- Directed by: Julie Cohen; Betsy West;
- Produced by: Ryan Biegel; Vicky Liu; Holly Siegel;
- Cinematography: Claudia Raschke
- Edited by: Ilya Chaiken
- Production companies: Storyville Films; Montalto Pictures; Tribeca Studios; Time Studios; New Plot Films; Artemis Rising Foundation;
- Distributed by: CNN Films
- Release date: August 28, 2026 (United States);
- Running time: 40 minutes
- Country: United States
- Language: English

= Top of the World (2026 film) =

2026 American documentary short film

Top of the World is a 2026 American short documentary film directed by Julie Cohen and Betsy West. It explores the history of restaurant Windows on the World, and its destruction following the September 11 attacks.

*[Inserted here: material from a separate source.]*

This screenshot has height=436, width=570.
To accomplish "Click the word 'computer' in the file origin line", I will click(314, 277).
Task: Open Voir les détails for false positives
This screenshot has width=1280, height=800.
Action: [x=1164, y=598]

It was released in a limited release on August 28, 2026, by CNN Films, prior to a broadcast on CNN on September 7, 2026.

==Premise==
Explores the history of the restaurant Windows on the World, which was destroyed during the September 11 attacks. Interviews included are with chef Michael Lomonaco, Cellar Master Kevin Zraly, hostess Nathalie Tolentino, prep cook, Sekou Siby, food writer Ruth Reichl, and WNBC anchor Carol Jenkins. Denis Leary provides the voice of restaurant developer Joe Baum.

==Production==
Marc Murphy, a chef who previously worked at Windows on the World, appeared as a guest on The Kitchen, and gave a copy of the book The Most Spectacular Restaurant in the World by Tom Roston, to the hosts. Katie Lee Biegel gave the book to her husband Ryan Biegel, and the two decided it should be a documentary film. The two faced struggles in raising financing for the film. Julie Cohen and Betsy West were the first choices of the Biegels to direct the film, with two scouring a Facebook page for the restaurant to find former employees.

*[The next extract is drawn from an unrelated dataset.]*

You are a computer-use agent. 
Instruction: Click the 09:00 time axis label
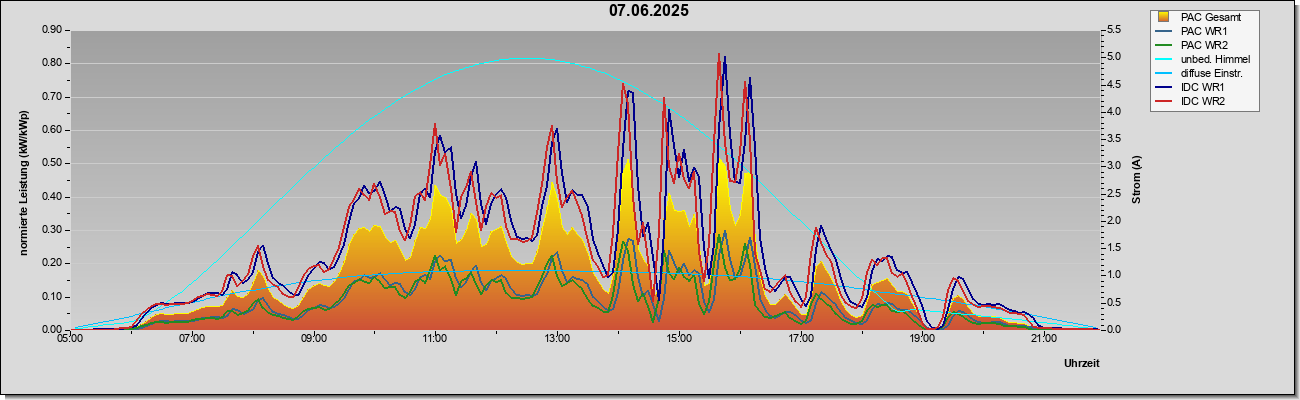pos(313,339)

In May 2026, it was announced Julie Cohen and Betsy West had directed a documentary short revolving around on Windows of the World, with CNN Films set to distribute.

==Release==
It was released in a limited release on August 28, 2026, by CNN Films, prior to a broadcast on CNN on September 7, 2026. It will be released on HBO Max on October 8, 2026.